For the flesh lusteth against the Spirit, and the Spirit against the flesh: and these are contrary the one to the other: so that ye cannot do the things that ye would.

—Galatians 5:17, King James Version

We often have the subjective experience of struggling with ourselves, of a conflict between powerful internal voices in which neither side yields nor gives up the fight, in which neither side plays fair. Elsewhere I have argued that the multiple “factions” within the genome tend to align into two opposed “parties” and that the hardliners of each party often drive the debate on substantive issues (Haig 2006). Many diagnoses of the etiology of our internal conflicts invoke two opposing forces, variously described as a struggle between impulse and control, passion and reason, temptation and conscience, sin and virtue. There is a family resemblance in the axes of dispute in these diagnoses, perhaps analogous to the first principal component in a multidimensional space of conflicting forces. And the conflict of these forces is sometimes governed by an executive controller or judge. Examples include Socrates’s simile of a tripartite soul, a charioteer struggling with a dark and white horse, or Freud’s Ich mediating the conflict between Es and Über-Ich (egregiously translated as ego, id, and superego).

Why do some minds function harmoniously whereas other are consumed in recrimination and internecine strife? The standard biological approach to mental illness is to search for a broken mechanism; but could some discontents of the self be conceptualized as an expression of a dysfunctional community rather than a malfunctioning machine? Could such a shift in perspective help to heal troubled souls? I have been timid about speculating on the implications of internal conflicts for human psychopathology because it would be easy to be misunderstood as advocating crude genetic determinism and to be accused of being insensitive to nuance and of failing to understand the “insuperable” divide between mechanisms and subjective experience.

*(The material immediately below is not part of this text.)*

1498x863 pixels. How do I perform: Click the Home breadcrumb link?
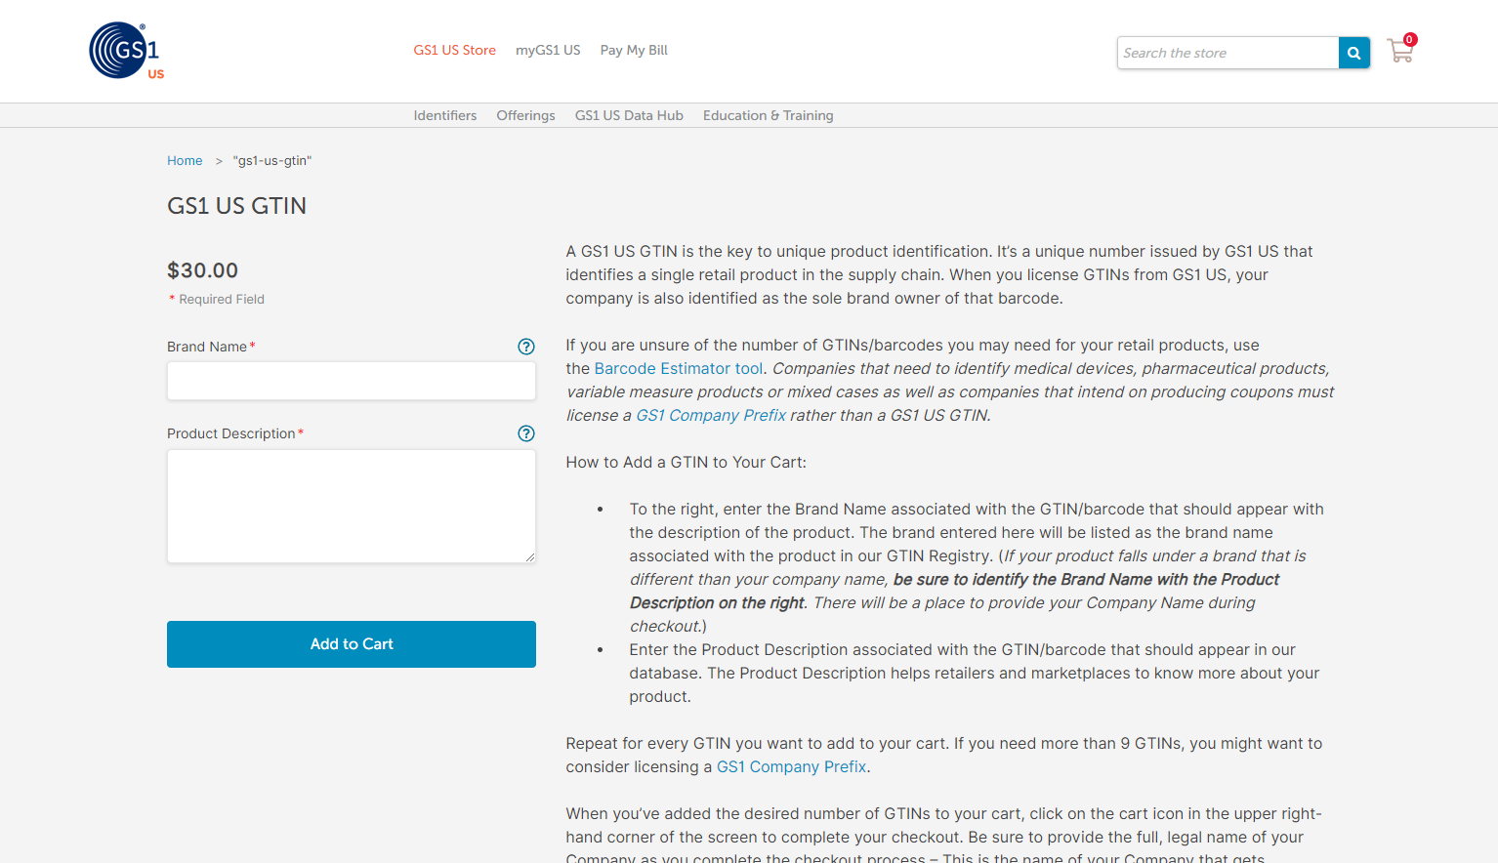(x=185, y=161)
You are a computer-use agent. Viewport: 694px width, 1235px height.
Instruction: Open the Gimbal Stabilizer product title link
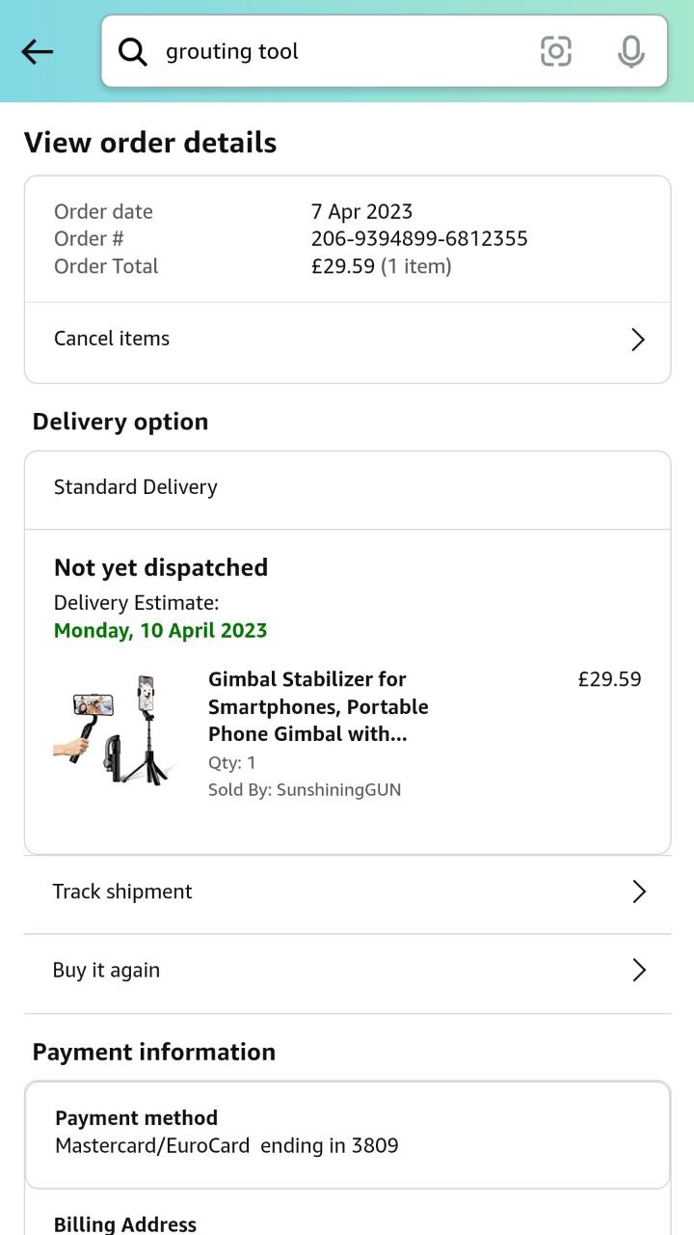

One issue raised in this chapter is whether we can credibly threaten ourselves to coerce our own behavior. Could a “faction” within the self follow through on a threat in order to make future threats credible? “Self-destructive” behaviors immediately come to mind. Could these behaviors sometimes result from a breakdown of reciprocity among the factions of self, a fraying of an internal social contract, with the infliction of actual harm in a desperate attempt to change future behavior? For those of us who have known individuals who have engaged in self-mutilation of body or mind, the behaviors can be hard to fathom. From my perspective as a completely unqualified observer, the outward signs seem to express a degree of anger of a faction within the collective self toward the self, combined with a desire to prove to the self the strength of the faction’s resolve. But this may be a failure of empathy on my part, with an exaggerated projection onto others of my own inward anger when the “meddling” of one internal faction “frustrates” the plans of another.